Wroclaw-Gdynia ~6h, mozna by rzec, ze za krotko na kuszetke.
Chyba, zeby tak na noc i sie wygodnie zdrzemnac i przyjechac
wypoczetym.
Wroclaw Split 30h. to juz chyba lepiej elektrykiem :-)
Do Innsbrucku 11-18h. 11h w sam raz ... z dwiema przesiadkami w srodku
nocy :-( Bo sa i takie z 6 :-)
>> No i te wszytkie powody, gdy chcesz miec samochod na miejscu, bo
>> przeciez mozna bylo samolotem. Kolej przynajmniej narty przewiezie za
>> darmo.
>
> W domu najlepiej siedzieć, narty oglądać w tv, niczego człowiekowi nie
> braknie :-)
Jakos tak :-)
telewizor w lazience, ciepla woda w wannie, chlodne piwo z lodowki ..

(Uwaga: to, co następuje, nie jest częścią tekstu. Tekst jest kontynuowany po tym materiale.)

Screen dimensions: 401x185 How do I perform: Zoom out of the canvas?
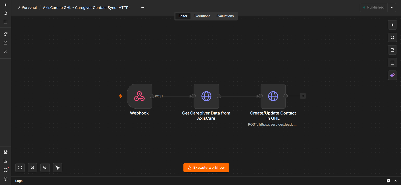45,168
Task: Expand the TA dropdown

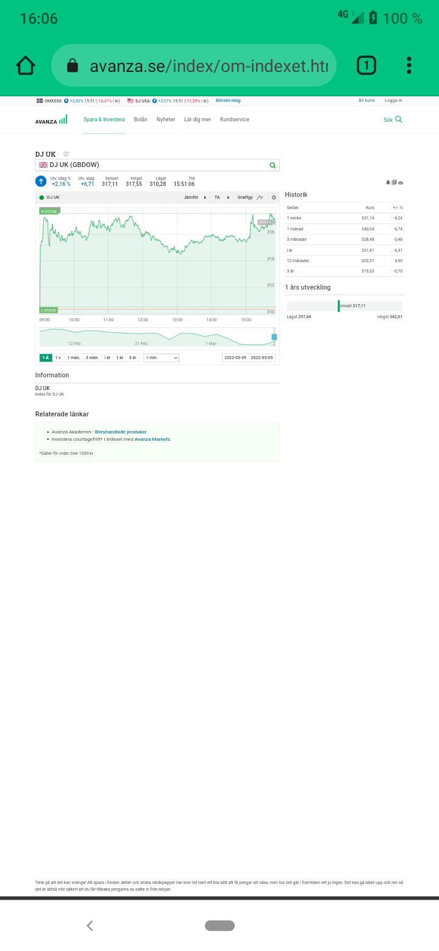Action: (221, 198)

>>>>>>> Jak masz szczęście to nie zdążysz obiadu zjeść i masz naładowany.
>>>>>>
>>>>>> Az tak szybko to sie jeszcze nie ładuja ... no moze te modele, na
>>>>>> ktore i tak cie nie stac :-)
>>>>>
>>>>> Godzina nie wystarczy?
>>>>
>>>> A na obiad nie wystarczy?
>>>> Porzadny obiad widac.
>>>
>>> No pół godziny nie. Godzina tak.
>>
>> No coz - obiadu to nawet pol godziny nie jem.
>> Ale to czekanie na zamowienie ...
>
> Czekanie i jakieś rozmowy z towarzyszami podróży. W pociągu idziesz do
> Warsa. Niewiele tam jest, ale to miara tego jak ludzie dziadują.
Dlaczego dziadują - jest akurat czas i miesce cos zjesc.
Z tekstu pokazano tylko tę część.